After Anton’s death, his wife Patricia arranged to release a seventh volume, adding to the six CDs released in 2010. This recording was of a concert he gave in the Glenn Gould Theatre at the CBC (2002) under the title “Prague Spring Festival Recital,” and was part of his preparation for a concert that same year at the Prague Spring Festival, which turned out to be a triumphant return to his homeland.

The program for this concert, which included Prokofiev’s Visions Fugitives, Stravinsky’s Sonata, Suk’s Things Lived and Dreamed Op. 30 and a group of Czech Dances by Smetana, was very unusual and demanding. I didn’t hear the Prague performance, but the Toronto “rehearsal” is truly remarkable; Anton plays magnificently, the engineers do splendid work, and the piano sound is also rich and full from top to bottom.

Antonín Kubálek at Festival of Chamber Music Český Krumlov 2005 Photo: Lubor Mrázek
Antonín Kubálek at Festival of Chamber Music Český Krumlov 2005 Photo: Lubor Mrázek

Anton had not only superb technique (much needed in many parts of this program), but also an extraordinary ability to get to the very soul of the music. He finds the very essence of each of Prokofiev’s Visions Fugitives – 20 very short, remarkably expressive character pieces, some with humorous titles, such as No. 10 “Ridicolosamente”. Similarly, in Suk’s rarely-played “Things Live and Dreamed,” he gives ideal expression to the composer’s vast range of poetic feeling.

The CD titled “Early Recordings” brings together some CBC recordings from 1970 (Mozart and Beethoven) and some Golden Crest recordings from 1972. In his early years in Canada, Anton taught piano at the Brodie School of Music, and saxophonist Paul Brodie, who was already recording with Golden Crest also helped Anton make some appearances on the label.

From 1974, there is a CBC recording with the Orford String Quartet of Chausson’s Concerto for Piano, Violin and String Quartet. This is powerful music-making, perhaps too much so as engineers were still trying to harness Anton’s colossal sound.

Throughout his Canadian career, Anton played an enormous amount of music by Canadian composers. It is appropriate that one of the CDs – actually a two-CD set – is devoted to Piano Sonatas by Walter Buczynski. Kubálek recorded four of the Buczynski sonatas over a period of many years for the CBC, and they are collected here with notes by both Anton and the composer. These are strikingly original and effective pieces and in his notes Anton rightly wonders why so few pianists have taken the trouble to learn them and promote them to a wider audience.
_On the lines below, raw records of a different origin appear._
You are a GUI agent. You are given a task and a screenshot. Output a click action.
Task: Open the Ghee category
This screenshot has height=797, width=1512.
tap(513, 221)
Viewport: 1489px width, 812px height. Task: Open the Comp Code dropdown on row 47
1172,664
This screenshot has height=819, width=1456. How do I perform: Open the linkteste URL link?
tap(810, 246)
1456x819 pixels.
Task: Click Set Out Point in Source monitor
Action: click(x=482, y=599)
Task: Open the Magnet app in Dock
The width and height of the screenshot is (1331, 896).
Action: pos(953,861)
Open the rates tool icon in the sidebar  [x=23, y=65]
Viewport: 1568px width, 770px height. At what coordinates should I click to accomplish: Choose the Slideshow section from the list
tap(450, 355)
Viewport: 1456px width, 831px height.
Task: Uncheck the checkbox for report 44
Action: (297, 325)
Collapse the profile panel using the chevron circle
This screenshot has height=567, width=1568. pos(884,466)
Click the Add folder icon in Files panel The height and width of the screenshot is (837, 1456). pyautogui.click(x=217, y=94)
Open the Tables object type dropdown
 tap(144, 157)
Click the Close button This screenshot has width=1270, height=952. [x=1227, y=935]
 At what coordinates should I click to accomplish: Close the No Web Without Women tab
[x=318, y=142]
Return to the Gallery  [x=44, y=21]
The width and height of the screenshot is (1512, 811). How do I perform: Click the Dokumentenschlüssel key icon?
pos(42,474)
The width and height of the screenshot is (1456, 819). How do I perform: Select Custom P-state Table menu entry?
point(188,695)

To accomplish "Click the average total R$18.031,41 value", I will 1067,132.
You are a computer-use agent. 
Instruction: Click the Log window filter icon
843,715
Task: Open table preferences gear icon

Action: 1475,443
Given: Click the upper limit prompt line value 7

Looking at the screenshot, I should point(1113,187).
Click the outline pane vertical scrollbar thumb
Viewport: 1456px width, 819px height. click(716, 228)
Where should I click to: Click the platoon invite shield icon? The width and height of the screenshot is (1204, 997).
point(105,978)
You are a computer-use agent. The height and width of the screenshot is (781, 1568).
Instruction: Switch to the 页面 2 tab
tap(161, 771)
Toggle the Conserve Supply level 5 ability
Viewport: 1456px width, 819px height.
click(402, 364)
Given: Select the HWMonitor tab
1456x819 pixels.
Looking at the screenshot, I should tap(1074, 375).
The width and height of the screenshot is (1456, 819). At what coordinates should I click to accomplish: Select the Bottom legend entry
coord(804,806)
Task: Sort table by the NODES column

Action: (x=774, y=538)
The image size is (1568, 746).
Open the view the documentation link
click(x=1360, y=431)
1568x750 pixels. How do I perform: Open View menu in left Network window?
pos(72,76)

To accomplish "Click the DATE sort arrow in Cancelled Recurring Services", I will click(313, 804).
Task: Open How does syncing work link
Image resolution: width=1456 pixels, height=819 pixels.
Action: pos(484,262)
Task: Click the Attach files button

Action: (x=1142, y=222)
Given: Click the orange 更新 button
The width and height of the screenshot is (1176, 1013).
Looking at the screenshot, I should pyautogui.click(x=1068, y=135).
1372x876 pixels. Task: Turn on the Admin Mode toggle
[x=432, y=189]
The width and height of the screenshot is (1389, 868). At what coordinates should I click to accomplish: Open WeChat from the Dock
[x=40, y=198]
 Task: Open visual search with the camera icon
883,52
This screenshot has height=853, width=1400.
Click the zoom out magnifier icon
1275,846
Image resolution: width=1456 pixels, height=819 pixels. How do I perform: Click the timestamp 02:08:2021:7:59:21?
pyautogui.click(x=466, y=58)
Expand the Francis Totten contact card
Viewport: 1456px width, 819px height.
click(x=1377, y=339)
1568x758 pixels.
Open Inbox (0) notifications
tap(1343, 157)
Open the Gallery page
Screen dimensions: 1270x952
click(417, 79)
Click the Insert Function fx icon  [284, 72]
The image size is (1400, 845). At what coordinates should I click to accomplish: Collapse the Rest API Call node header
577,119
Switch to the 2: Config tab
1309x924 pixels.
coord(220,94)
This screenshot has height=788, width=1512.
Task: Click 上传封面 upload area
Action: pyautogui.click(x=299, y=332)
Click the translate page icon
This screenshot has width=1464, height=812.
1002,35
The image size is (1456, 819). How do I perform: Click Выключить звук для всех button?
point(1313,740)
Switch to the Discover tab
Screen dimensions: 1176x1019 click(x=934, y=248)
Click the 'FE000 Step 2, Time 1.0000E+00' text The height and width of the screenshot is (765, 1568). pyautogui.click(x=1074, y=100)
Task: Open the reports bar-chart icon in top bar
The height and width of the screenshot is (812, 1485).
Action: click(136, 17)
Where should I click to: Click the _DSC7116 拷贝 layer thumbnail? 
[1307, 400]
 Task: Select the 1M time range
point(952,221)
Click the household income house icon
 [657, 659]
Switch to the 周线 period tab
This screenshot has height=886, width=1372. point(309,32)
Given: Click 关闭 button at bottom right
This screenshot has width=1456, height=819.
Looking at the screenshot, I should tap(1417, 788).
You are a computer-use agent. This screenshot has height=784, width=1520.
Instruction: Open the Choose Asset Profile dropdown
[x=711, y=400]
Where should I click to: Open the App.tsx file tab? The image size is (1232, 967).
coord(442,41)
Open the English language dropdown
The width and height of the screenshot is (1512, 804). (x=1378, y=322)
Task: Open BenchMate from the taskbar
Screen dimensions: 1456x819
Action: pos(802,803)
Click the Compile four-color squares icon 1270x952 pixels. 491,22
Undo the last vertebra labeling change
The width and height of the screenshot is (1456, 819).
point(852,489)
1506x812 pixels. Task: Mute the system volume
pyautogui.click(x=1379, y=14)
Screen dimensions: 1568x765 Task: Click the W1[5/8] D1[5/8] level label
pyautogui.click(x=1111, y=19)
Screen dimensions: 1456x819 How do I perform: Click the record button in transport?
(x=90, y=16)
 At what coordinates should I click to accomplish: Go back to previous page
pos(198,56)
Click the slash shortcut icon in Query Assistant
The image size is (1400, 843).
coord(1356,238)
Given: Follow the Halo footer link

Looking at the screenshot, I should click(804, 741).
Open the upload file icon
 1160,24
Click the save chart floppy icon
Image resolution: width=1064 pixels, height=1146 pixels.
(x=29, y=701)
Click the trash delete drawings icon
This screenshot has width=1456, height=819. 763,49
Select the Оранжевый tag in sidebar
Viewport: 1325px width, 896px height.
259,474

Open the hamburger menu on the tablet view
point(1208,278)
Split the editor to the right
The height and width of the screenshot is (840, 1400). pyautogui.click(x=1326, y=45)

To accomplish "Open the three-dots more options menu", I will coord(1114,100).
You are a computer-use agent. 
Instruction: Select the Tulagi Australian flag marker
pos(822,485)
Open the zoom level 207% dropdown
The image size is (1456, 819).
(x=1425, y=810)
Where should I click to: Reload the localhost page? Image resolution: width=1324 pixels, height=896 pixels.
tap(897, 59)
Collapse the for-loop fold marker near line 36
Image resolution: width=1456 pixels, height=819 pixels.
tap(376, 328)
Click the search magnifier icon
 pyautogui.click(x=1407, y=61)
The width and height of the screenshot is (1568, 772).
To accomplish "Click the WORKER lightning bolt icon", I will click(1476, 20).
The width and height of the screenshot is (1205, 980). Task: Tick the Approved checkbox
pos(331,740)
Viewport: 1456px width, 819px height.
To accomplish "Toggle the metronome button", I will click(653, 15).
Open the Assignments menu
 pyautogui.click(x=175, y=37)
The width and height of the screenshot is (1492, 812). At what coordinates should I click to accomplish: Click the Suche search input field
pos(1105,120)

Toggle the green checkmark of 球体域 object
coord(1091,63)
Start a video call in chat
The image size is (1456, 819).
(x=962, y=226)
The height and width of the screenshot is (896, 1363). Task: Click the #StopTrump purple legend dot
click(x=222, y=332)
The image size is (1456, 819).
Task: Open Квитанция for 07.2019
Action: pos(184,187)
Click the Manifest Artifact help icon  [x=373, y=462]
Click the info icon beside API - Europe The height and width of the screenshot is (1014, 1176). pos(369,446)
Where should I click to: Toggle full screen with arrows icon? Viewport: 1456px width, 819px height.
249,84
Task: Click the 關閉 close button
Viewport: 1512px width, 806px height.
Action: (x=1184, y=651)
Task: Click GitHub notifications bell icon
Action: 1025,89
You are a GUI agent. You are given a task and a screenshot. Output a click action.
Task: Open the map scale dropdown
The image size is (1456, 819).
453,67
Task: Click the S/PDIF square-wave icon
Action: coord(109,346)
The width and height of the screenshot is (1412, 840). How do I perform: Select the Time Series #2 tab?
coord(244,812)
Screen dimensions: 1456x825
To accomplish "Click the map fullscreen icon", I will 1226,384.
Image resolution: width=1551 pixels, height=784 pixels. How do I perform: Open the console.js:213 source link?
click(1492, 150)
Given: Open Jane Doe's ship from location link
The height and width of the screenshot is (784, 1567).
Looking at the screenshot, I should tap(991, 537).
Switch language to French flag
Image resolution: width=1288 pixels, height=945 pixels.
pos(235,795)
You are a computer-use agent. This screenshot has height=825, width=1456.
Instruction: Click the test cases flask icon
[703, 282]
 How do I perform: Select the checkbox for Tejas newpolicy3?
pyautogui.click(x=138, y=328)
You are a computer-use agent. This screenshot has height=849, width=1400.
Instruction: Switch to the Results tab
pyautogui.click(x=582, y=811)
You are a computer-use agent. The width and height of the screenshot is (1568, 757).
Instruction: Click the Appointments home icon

Each of the recordings is technically first-class in spite of being based on LP originals in some cases. The CD cover art is entirely worthy of the performances. All seven CDs are available for download on iTunes and www.cdbaby.com. Kubalek also made dozens of other recordings, mostly for Dorian, and serious collectors will be able to track them down on websites such as www.amazon.com.

The CDs resuscitated and reissued in 2010, and in 2012 (“Prague Spring in Toronto” recital), are reminders not only of Anton’s great gifts, but also of the fact that during his lifetime this man who contributed so much to Toronto’s musical life received so little recognition. No management stepped forward to give him the international career he deserved. Nor did the powers that be in his adopted country give him the awards that he had surely earned over a Canadian career of more than 40 years; if ever any musician deserved the Order of Canada, it was Anton.